A few weeks ago I wrote two posts, one for men and one for women, giving some advice on marriage. After reading the first one (addressed to men) someone left a comment for me, stating that I was in danger of becoming socially, culturally and politically redundant because I had decided to address my articles only to heterosexual relationships. I told my respondent I had a good reason why I did not address homosexual relationships also in my articles – I haven’t had one. While I’ve been in a long term relationship for over twenty years, and I believe I know some things about marriage, and the way women and men operate, when it comes to homosexual relationships, I’m simply not qualified.
I’ve also made no secret lately of the fact I think Christians ought to let up on their lobby against legalising same-sex marriage.
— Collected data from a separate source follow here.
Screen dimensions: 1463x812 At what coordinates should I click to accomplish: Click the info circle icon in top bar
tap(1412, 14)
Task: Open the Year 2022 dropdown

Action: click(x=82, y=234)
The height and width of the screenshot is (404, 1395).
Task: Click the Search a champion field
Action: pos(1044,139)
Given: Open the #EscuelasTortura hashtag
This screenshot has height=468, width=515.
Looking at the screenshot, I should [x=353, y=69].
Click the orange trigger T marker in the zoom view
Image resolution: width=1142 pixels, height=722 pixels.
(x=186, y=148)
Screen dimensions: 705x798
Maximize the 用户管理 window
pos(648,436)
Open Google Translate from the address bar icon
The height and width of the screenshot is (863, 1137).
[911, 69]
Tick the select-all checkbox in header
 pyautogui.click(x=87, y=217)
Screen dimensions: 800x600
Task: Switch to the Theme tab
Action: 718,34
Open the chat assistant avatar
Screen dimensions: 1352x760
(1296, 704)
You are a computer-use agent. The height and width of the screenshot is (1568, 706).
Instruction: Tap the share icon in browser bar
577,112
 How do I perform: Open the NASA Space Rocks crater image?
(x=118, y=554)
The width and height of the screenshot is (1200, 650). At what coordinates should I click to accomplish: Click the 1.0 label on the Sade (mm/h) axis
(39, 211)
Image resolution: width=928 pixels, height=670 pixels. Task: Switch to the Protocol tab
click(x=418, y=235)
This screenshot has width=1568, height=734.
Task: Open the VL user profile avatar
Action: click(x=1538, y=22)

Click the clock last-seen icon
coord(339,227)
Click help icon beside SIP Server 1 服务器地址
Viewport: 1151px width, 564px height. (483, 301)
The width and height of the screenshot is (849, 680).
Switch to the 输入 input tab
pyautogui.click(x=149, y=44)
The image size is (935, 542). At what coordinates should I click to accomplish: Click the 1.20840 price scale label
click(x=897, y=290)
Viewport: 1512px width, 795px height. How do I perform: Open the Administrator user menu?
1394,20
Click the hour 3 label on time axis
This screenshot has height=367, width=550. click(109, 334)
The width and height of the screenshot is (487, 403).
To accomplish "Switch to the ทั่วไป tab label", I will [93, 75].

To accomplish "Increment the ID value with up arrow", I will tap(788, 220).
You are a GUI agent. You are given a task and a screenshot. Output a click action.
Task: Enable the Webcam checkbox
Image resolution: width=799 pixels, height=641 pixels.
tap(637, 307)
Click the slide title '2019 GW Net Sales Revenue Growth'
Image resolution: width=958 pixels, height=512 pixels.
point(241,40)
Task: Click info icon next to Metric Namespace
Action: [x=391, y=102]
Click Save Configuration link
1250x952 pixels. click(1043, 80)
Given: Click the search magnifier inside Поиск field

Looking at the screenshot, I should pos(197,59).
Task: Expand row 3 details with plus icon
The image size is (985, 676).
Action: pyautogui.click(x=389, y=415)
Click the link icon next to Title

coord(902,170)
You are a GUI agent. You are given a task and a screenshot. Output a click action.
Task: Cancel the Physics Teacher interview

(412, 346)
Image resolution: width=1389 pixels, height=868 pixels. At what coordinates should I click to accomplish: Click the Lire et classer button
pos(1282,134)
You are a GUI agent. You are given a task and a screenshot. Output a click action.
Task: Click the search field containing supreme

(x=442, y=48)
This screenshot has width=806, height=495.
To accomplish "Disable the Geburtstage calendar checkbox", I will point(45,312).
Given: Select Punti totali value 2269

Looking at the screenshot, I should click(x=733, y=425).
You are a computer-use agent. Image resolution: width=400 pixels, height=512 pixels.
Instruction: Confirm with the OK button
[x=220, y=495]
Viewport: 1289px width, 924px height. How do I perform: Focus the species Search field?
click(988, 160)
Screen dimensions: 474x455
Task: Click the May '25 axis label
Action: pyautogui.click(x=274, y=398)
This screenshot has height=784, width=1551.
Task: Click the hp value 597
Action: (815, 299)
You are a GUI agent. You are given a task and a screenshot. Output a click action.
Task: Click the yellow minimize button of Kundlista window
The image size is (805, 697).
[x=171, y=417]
I’ve been asked what my Biblical standpoint is, and I’ll be honest, I don’t think I have a very good one. When it comes to the matter of homosexuality, I’ve had the exact same default position programmed into me almost every other Christian has – homosexuality is wrong, thus homosexuals have no rights. A persons homosexuality categorically cancels their right to live without fear of judgement or of being marginalised, and their right to make families from their unions either philosophically or legally. However, I’ve been questioning that default position lately, because it’s begun to clash with a couple of other default positions I’ve challenged and which have changed.
Like the the one I had for years that said I should just say and do what every other Christian said and did, because this is what we do here.
And the default position that said things are exactly the way I perceive them to be, and how I see people is the way they really are, and that’s their problem and not mine.
Oh, and the other default that says I should cite what the Bible says about something, even if I don’t understand either what the Bible says or what that means for others, especially when someone who seems more knowledgeable than me says it’s what I’m meant to do.
And the one that says that having very high ideals is the same as actually pulling them off when it comes to expecting the same high ideals be held and achieved by others, regardless of whether you’ve actually managed to pull off what it is you advocate for.
And the default that says love is grand and wonderful, can be tough and should probably be, but is absolutely conditional, even though we Christians claim at the same time to have the monopoly on the unconditional kind.
I had an illegitimate relationship once, and it produced an illegitimate child. I will never forget reading the word illegitimate on my child’s birth certificate and realising my relationship with his father was something bad I had done to my child, something that would be on his birth record for his whole life, regardless of if I then married his father or not. I wasn’t worried about how hard being married at 20 would be, or how I’d raise a child when I knew nothing about babies or children myself. The stigma was the biggest burden for me. I wanted to be rid of that as soon as possible. Even though our Christianity wasn’t enough to stop us having sex before we were married, it was enough to make us want to get married, a lot. We endeavoured to get us a church-ordained marriage as soon as we could, and despite some hurdles the church placed before us – I think to make us appreciate that is wasn’t going to be as easy to get married as it was to play at it – we did it. But marriage was possible, as well as desirable for us. I will never forget how it felt prior to our wedding when I realised my relationship was not recognised legally, and my child was considered a half-orphan. I felt like my child and me were less than whole persons in our society, and in our Church. And I was nowhere even close to being good.
I would not wish this on anyone, especially someone who was prepared to do whatever it took to change it.
I’m not going to have a homosexual relationship anytime soon, because I’m not homosexual. All the homosexual people I know have told me that their sexual orientation was something they were born with, and isn’t something they choose. I’m pretty sure someone would know whether they have a choice about something like that or not, and every homosexual person I know has also told me they would have never, ever chosen to be homosexual, because the intense crap a person has to go through to be openly so is enough to make you want to top yourself. I cannot imagine what it must be like to be born a certain way and have the world hate you because of it. I am white, and heterosexual, so how could I know? I could tell my homosexual friends that my religion dictates to me that their sexual orientation is a choice they make, but for some reason I just do not feel comfortable with this.
How could I possibly say their homosexuality hasn’t been with with them their whole lives? I’m not homosexual. I’m not qualified.
If I were to walk in to church tomorrow and point a finger a all the people who have messed up their marriages or hurt their kids, I’d be accused of all kinds of hypocrisy. Yet we Christians presume to stand and accuse same-sex couples of all kinds of crimes against morality and society, when they haven’t even received the right to legally marry yet, and most of the children homosexual couples have been able to have together haven’t even reached high school age yet. We don’t have the stats on same-sex divorce, or on how many kids will get messed in the head up by having same-sex parents. Despite this, we Christians think we’re qualified to make the assumption it’s all going to go to shit real soon, so let’s nip it in the bud and stop them ever doing it in the first place. But you know what? I think we have no right to condemn same-sex couples because they might break up, might divorce and might damage their kids in the process. Why wouldn’t they? We Christians certainly have.
To my fellow Christians, I would like to say that despite any “authority” we believe God has given us to speak out on particular matters, when it comes to writing out the rules for perfect marriages and perfect kids, put simply - we’re not qualified.